Stored records
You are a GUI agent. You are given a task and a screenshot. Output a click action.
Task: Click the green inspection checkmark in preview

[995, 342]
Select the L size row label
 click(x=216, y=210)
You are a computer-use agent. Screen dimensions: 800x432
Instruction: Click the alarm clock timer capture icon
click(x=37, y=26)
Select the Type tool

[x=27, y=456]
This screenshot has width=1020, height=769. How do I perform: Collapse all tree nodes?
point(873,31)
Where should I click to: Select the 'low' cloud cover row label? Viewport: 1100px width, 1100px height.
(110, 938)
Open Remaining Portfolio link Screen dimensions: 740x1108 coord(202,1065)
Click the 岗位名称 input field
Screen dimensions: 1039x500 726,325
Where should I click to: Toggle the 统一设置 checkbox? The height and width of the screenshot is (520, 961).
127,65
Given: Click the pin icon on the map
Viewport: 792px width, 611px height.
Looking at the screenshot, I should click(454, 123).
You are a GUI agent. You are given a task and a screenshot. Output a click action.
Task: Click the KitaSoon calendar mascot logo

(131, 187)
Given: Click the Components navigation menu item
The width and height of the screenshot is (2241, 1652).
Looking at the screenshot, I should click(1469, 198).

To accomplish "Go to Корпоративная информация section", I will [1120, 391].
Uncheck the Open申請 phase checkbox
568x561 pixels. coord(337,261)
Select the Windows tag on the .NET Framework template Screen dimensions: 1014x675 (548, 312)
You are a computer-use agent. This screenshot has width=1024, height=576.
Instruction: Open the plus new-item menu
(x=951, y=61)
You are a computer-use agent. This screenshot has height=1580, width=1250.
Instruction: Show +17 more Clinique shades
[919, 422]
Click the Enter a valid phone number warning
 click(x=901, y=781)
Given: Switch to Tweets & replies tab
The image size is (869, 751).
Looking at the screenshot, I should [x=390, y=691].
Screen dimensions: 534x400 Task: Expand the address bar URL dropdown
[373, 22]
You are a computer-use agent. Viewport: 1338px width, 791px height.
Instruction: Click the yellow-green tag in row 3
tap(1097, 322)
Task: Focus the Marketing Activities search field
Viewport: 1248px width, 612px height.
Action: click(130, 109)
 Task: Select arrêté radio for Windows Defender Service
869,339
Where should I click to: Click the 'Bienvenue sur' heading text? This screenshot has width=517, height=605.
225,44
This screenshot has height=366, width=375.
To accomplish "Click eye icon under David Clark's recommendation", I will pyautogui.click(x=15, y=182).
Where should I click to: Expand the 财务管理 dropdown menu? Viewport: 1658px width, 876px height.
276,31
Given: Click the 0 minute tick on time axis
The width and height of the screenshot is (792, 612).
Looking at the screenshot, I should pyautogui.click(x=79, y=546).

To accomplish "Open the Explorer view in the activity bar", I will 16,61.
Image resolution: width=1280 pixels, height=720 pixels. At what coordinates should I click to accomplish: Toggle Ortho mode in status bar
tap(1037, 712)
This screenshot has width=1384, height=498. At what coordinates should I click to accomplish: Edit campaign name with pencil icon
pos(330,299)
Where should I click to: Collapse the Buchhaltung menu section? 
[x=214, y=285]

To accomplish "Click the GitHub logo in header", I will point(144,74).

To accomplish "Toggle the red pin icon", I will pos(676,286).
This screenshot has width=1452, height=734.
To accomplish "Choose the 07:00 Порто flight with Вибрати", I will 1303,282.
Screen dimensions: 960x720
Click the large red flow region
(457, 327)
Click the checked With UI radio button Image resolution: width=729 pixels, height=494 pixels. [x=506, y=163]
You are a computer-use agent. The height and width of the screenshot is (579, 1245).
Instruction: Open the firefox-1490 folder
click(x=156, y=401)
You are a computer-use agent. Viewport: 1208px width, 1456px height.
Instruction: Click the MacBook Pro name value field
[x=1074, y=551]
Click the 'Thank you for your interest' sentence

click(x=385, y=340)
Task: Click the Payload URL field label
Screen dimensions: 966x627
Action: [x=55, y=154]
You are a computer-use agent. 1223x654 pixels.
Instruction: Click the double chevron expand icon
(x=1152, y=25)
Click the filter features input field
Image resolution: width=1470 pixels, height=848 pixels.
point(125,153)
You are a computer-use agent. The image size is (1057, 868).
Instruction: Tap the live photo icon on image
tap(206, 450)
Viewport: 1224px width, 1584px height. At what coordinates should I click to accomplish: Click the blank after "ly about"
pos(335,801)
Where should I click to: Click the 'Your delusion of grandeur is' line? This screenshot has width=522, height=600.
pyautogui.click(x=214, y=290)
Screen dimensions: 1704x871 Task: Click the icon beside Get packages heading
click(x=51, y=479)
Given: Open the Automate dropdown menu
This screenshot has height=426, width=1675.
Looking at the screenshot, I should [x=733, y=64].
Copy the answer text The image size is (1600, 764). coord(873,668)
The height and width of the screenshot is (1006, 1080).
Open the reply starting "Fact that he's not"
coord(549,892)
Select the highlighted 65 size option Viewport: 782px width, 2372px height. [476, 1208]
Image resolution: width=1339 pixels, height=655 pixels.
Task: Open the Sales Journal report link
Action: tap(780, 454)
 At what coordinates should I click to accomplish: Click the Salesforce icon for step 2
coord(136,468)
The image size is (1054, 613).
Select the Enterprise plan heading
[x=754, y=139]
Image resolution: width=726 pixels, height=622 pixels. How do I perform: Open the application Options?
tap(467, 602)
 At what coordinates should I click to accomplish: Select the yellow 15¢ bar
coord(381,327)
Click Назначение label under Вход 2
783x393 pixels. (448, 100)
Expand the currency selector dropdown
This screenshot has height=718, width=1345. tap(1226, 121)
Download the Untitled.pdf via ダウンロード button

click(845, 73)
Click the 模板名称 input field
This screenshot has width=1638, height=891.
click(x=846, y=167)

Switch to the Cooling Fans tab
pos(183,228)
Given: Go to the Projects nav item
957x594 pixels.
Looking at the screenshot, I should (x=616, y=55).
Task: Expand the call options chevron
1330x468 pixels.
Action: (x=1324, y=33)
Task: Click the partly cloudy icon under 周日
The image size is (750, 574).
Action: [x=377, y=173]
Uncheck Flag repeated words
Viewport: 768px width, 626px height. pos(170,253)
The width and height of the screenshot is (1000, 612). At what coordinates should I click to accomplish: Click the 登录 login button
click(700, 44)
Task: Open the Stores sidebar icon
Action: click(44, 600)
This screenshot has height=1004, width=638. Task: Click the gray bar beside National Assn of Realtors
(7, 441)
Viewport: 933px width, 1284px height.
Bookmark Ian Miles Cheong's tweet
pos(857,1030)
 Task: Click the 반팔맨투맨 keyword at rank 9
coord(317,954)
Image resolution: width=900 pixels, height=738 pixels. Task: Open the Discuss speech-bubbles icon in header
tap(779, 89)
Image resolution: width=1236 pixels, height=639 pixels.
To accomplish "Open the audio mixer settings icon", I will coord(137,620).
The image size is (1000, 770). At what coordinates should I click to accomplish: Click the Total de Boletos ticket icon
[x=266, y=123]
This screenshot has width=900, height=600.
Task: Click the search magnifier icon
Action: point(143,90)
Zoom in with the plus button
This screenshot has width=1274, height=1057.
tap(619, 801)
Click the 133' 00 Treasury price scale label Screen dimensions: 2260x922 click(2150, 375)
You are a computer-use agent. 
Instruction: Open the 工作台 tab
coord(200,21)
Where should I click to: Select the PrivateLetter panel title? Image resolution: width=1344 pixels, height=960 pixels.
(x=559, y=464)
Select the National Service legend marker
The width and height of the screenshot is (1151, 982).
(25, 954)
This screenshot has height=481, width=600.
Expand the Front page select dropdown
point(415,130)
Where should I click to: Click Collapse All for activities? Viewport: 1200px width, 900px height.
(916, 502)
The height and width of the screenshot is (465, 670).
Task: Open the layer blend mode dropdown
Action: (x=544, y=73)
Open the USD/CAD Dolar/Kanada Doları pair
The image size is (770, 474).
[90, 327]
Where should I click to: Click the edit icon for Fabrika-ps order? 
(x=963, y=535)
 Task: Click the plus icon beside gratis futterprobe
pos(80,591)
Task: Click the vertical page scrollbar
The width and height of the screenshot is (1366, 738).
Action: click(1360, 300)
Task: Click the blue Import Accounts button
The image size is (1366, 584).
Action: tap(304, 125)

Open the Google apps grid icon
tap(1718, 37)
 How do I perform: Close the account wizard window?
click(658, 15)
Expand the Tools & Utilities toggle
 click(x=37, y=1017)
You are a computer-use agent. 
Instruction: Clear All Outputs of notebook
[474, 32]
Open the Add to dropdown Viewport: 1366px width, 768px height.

Work item: Return, with no change at all, every line in the entries above from the line containing "Given: Switch to Tweets & replies tab" through the line containing "This screenshot has height=366, width=375.".

Answer space:
Given: Switch to Tweets & replies tab
The image size is (869, 751).
Looking at the screenshot, I should [x=390, y=691].
Screen dimensions: 534x400 Task: Expand the address bar URL dropdown
[373, 22]
You are a computer-use agent. Viewport: 1338px width, 791px height.
Instruction: Click the yellow-green tag in row 3
tap(1097, 322)
Task: Focus the Marketing Activities search field
Viewport: 1248px width, 612px height.
Action: click(130, 109)
 Task: Select arrêté radio for Windows Defender Service
869,339
Where should I click to: Click the 'Bienvenue sur' heading text? This screenshot has width=517, height=605.
225,44
This screenshot has height=366, width=375.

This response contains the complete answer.